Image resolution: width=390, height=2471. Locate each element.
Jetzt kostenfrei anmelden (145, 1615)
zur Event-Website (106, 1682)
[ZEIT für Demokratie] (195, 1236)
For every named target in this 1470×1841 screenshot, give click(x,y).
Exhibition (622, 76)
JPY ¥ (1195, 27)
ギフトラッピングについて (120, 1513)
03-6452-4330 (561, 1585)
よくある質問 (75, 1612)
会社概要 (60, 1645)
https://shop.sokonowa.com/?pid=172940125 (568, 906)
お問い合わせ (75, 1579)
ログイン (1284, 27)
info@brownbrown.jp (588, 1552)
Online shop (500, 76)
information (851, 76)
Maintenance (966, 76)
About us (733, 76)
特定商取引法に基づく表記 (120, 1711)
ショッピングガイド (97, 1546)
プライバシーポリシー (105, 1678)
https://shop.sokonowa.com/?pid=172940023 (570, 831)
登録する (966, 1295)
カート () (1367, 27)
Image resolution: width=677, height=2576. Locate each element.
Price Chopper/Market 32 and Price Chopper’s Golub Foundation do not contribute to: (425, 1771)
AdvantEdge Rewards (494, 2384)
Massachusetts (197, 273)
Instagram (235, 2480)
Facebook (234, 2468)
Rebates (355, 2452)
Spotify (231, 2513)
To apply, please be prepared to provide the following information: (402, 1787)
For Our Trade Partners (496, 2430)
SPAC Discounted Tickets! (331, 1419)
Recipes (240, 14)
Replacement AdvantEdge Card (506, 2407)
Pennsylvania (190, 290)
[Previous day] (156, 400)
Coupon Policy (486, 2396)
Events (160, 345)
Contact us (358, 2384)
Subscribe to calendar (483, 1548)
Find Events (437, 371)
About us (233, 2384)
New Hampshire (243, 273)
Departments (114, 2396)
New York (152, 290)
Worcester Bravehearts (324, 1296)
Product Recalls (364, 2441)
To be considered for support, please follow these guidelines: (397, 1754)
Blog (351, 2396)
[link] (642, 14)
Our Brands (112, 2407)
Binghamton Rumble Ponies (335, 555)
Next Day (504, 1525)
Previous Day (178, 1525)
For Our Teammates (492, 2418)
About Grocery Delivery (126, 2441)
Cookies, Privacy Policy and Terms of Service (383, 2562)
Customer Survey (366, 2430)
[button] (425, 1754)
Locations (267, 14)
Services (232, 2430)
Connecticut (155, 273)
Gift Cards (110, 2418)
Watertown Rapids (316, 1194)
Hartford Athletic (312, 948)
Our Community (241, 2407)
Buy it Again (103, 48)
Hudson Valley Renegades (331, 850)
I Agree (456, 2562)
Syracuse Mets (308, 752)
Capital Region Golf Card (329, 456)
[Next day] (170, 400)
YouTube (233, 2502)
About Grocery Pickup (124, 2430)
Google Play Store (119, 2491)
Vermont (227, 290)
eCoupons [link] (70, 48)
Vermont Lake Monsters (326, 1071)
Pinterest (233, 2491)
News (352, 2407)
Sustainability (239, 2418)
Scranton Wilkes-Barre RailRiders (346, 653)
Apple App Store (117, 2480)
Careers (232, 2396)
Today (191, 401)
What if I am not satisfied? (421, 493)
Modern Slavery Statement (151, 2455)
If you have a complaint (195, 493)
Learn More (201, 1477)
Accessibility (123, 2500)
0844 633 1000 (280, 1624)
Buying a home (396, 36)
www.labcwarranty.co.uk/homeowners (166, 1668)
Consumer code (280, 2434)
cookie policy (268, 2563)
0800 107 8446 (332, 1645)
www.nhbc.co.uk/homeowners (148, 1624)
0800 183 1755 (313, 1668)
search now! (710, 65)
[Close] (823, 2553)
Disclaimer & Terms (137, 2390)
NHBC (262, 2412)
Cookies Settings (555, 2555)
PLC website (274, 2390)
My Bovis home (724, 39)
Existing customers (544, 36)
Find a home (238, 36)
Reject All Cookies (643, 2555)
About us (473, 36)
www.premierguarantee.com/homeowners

+ + + + +

• [TO DO]: Give back all the records above exactly as they were written.

• [FINAL ANSWER]:
Image resolution: width=390, height=2471. Locate each element.
Jetzt kostenfrei anmelden (145, 1615)
zur Event-Website (106, 1682)
[ZEIT für Demokratie] (195, 1236)
For every named target in this 1470×1841 screenshot, give click(x,y).
Exhibition (622, 76)
JPY ¥ (1195, 27)
ギフトラッピングについて (120, 1513)
03-6452-4330 (561, 1585)
よくある質問 (75, 1612)
会社概要 (60, 1645)
https://shop.sokonowa.com/?pid=172940125 (568, 906)
お問い合わせ (75, 1579)
ログイン (1284, 27)
info@brownbrown.jp (588, 1552)
Online shop (500, 76)
information (851, 76)
Maintenance (966, 76)
About us (733, 76)
特定商取引法に基づく表記 (120, 1711)
ショッピングガイド (97, 1546)
プライバシーポリシー (105, 1678)
https://shop.sokonowa.com/?pid=172940023 (570, 831)
登録する (966, 1295)
カート () (1367, 27)
Image resolution: width=677, height=2576. Locate each element.
Price Chopper/Market 32 and Price Chopper’s Golub Foundation do not contribute to: (425, 1771)
AdvantEdge Rewards (494, 2384)
Massachusetts (197, 273)
Instagram (235, 2480)
Facebook (234, 2468)
Rebates (355, 2452)
Spotify (231, 2513)
To apply, please be prepared to provide the following information: (402, 1787)
For Our Trade Partners (496, 2430)
SPAC Discounted Tickets! (331, 1419)
Recipes (240, 14)
Replacement AdvantEdge Card (506, 2407)
Pennsylvania (190, 290)
[Previous day] (156, 400)
Coupon Policy (486, 2396)
Events (160, 345)
Contact us (358, 2384)
Subscribe to calendar (483, 1548)
Find Events (437, 371)
About us (233, 2384)
New Hampshire (243, 273)
Departments (114, 2396)
New York (152, 290)
Worcester Bravehearts (324, 1296)
Product Recalls (364, 2441)
To be considered for support, please follow these guidelines: (397, 1754)
Blog (351, 2396)
[link] (642, 14)
Our Brands (112, 2407)
Binghamton Rumble Ponies (335, 555)
Next Day (504, 1525)
Previous Day (178, 1525)
For Our Teammates (492, 2418)
About Grocery Delivery (126, 2441)
Cookies, Privacy Policy and Terms of Service (383, 2562)
Customer Survey (366, 2430)
[button] (425, 1754)
Locations (267, 14)
Services (232, 2430)
Connecticut (155, 273)
Gift Cards (110, 2418)
Watertown Rapids (316, 1194)
Hartford Athletic (312, 948)
Our Community (241, 2407)
Buy it Again (103, 48)
Hudson Valley Renegades (331, 850)
I Agree (456, 2562)
Syracuse Mets (308, 752)
Capital Region Golf Card (329, 456)
[Next day] (170, 400)
YouTube (233, 2502)
About Grocery Pickup (124, 2430)
Google Play Store (119, 2491)
Vermont (227, 290)
eCoupons [link] (70, 48)
Vermont Lake Monsters (326, 1071)
Pinterest (233, 2491)
News (352, 2407)
Sustainability (239, 2418)
Scranton Wilkes-Barre RailRiders (346, 653)
Apple App Store (117, 2480)
Careers (232, 2396)
Today (191, 401)
What if I am not satisfied? (421, 493)
Modern Slavery Statement (151, 2455)
If you have a complaint (195, 493)
Learn More (201, 1477)
Accessibility (123, 2500)
0844 633 1000 (280, 1624)
Buying a home (396, 36)
www.labcwarranty.co.uk/homeowners (166, 1668)
Consumer code (280, 2434)
cookie policy (268, 2563)
0800 107 8446 (332, 1645)
www.nhbc.co.uk/homeowners (148, 1624)
0800 183 1755 (313, 1668)
search now! (710, 65)
[Close] (823, 2553)
Disclaimer & Terms (137, 2390)
NHBC (262, 2412)
Cookies Settings (555, 2555)
PLC website (274, 2390)
My Bovis home (724, 39)
Existing customers (544, 36)
Find a home (238, 36)
Reject All Cookies (643, 2555)
About us (473, 36)
www.premierguarantee.com/homeowners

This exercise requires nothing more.